González’ Madrider Vertrauensanwalt Gonzalo Boye meint, man wolle seinen Mandanten auch über harte Haftbedingungen »weichkochen«. Gäbe es Beweise, hätte Polen sie »längst vorgelegt«, sagt Boye »nd« und beklagt »sehr langsame Ermittlungen«. Diese führen laut Boye zu nichts: »Man versucht, etwas zu beweisen, was es nicht gab.« Vor kurzem konnte der Anwalt seinen Mandanten besuchen und sich mit dem Verteidigerteam an Ort und Stelle beraten. Er sei »Zeuge einer Reihe von Ermittlungen geworden, die im Jahr 2022 hätten durchgeführt werden sollen und nicht jetzt, zwei Jahre nach seiner Verhaftung«. So dauerte es etwa ein Jahr, bis Warschau ein Rechtshilfeersuchen an Spanien stellte, um Fragen zu González’ Reisepass zu klären. Darauf basierte ein Teil der Anschuldigung, denn der in Russland geborene González verfügt auch über einen russischen Pass, in dem er als »Pavel Rubtsov« (Nachname des Vaters) geführt wird. Zunächst wurde sogar behauptet, González’ Pässe seien gefälscht gewesen. Dies hat sich längst als falsch herausgestellt.

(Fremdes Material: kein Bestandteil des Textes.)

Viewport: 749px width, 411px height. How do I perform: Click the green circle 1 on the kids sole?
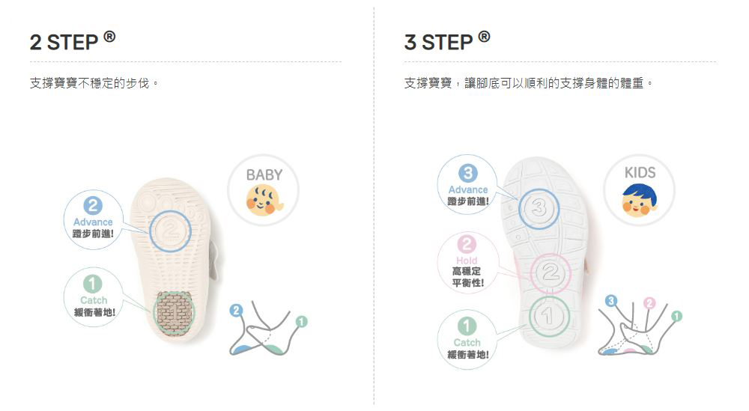[x=548, y=316]
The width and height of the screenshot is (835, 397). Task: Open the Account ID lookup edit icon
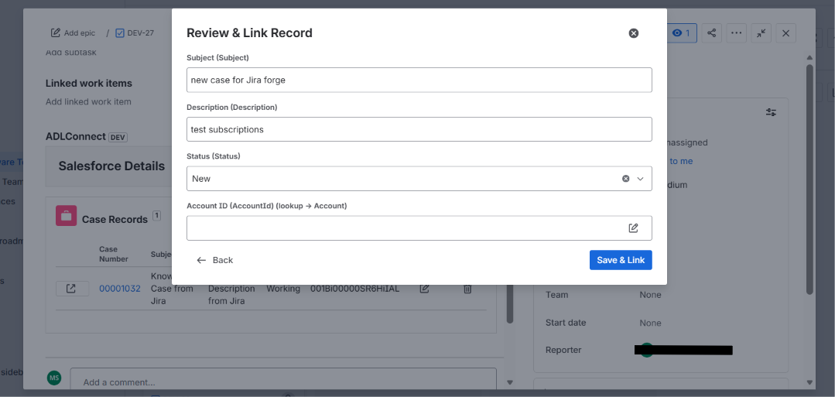633,228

Zu den vielen Besonderheiten in dem Verfahren gehört, dass man González zunächst ohne anwaltliche Vertretung vernahm und ihm nur einen Pflichtverteidiger zuwies. Warschau versuchte zudem alles, um Boye aus dem Verfahren herauszuhalten, der zu Europas bekanntesten Bürgerrechtsaktivisten zählt. Mehr als ein Jahr wurde ihm jeder Kontakt zu dem Journalisten verwehrt. Boye verweist auf die »besorgniserregende« Tatsache, dass »das polnische Recht keine Obergrenze für die Dauer der Untersuchungshaft« kennt. Er habe mit dem Verteidigerteam »Zukunftsszenarien« erörtert, eine immer weiter verlängerte Untersuchungshaft sei die »größte Sorge«. Er kritisiert auch die weiter harten Haftbedingungen und eine »sehr strenge Einzelhaft« mit »wenig Zeit im Hof«. Die Kommunikation mit der Familie finde praktisch nur über »zensierte Briefe« statt, »die im Durchschnitt erst nach zwei Monaten ankommen«. Erst zwei Mal durfte seine Frau González besuchen, Kontakt zu den Kindern hat er nicht.

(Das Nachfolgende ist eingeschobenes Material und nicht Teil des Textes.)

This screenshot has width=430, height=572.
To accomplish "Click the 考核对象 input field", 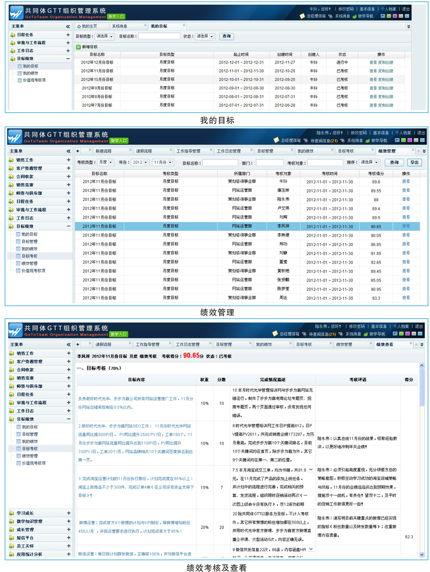I will point(324,163).
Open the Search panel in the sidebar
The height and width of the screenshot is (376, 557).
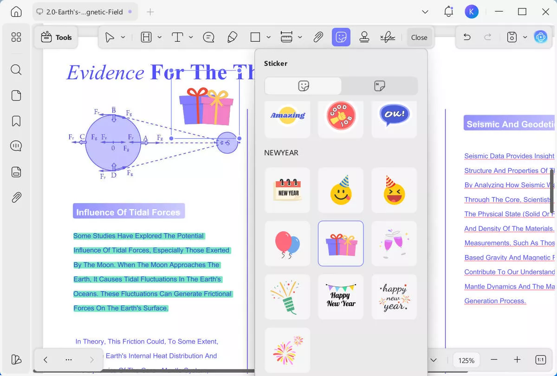pyautogui.click(x=16, y=70)
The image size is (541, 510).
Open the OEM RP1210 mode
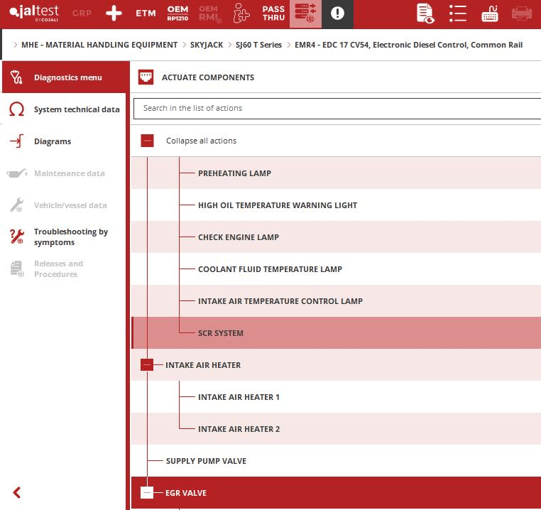click(x=177, y=13)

Allerdings gibt es weiterhin leise Hoffnungen für den inhaftierten Journalisten. Bisher hatte die spanische Regierung stets auf die Rechtsstaatlichkeit Polens gepocht, obwohl auch die EU-Kommission Zweifel an der polnischen Justiz hat. Beim Treffen mit seinem neuen polnischen Amtskollegen Radosław Sikorski forderte der spanische Außenminister José Manuel Albares kürzlich aber, der Prozess solle »so bald wie möglich« beginnen.

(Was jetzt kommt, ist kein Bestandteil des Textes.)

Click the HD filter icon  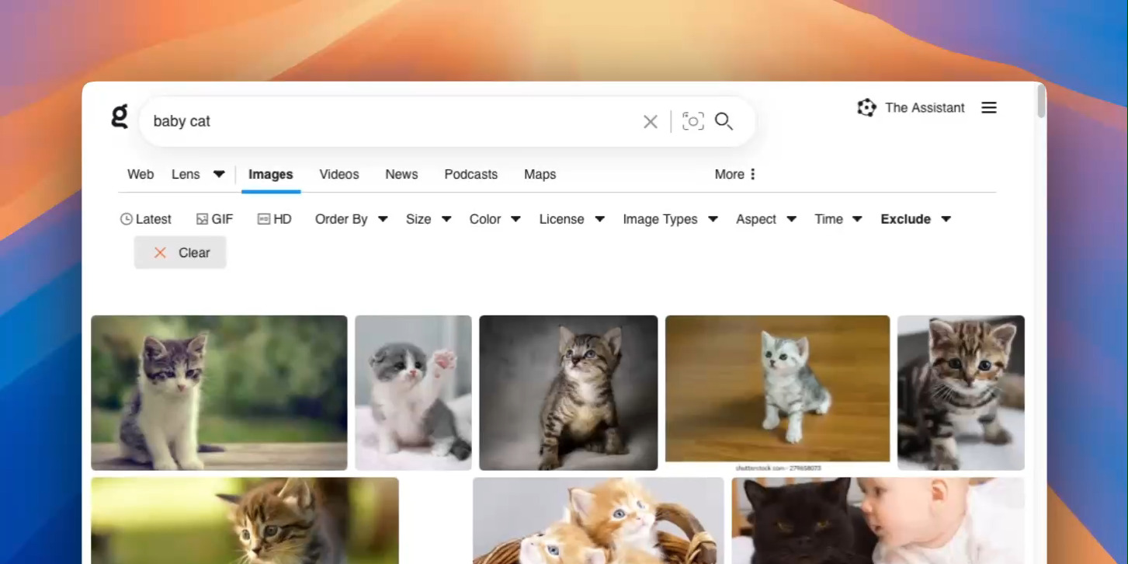pyautogui.click(x=262, y=218)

Eine Gruppe von Unterstützern in Madrid fordert derweil von der spanischen Regierung, dafür zu sorgen, dass die »psychologische Folter« von González beendet wird. Sie hofft auch auf den neuen polnischen Justizminister Adam Bodnar und hat ihn in einem offenen Brief dazu aufgefordert, dafür sorgen, dass »die Rechte von Pablo González endlich respektiert werden«.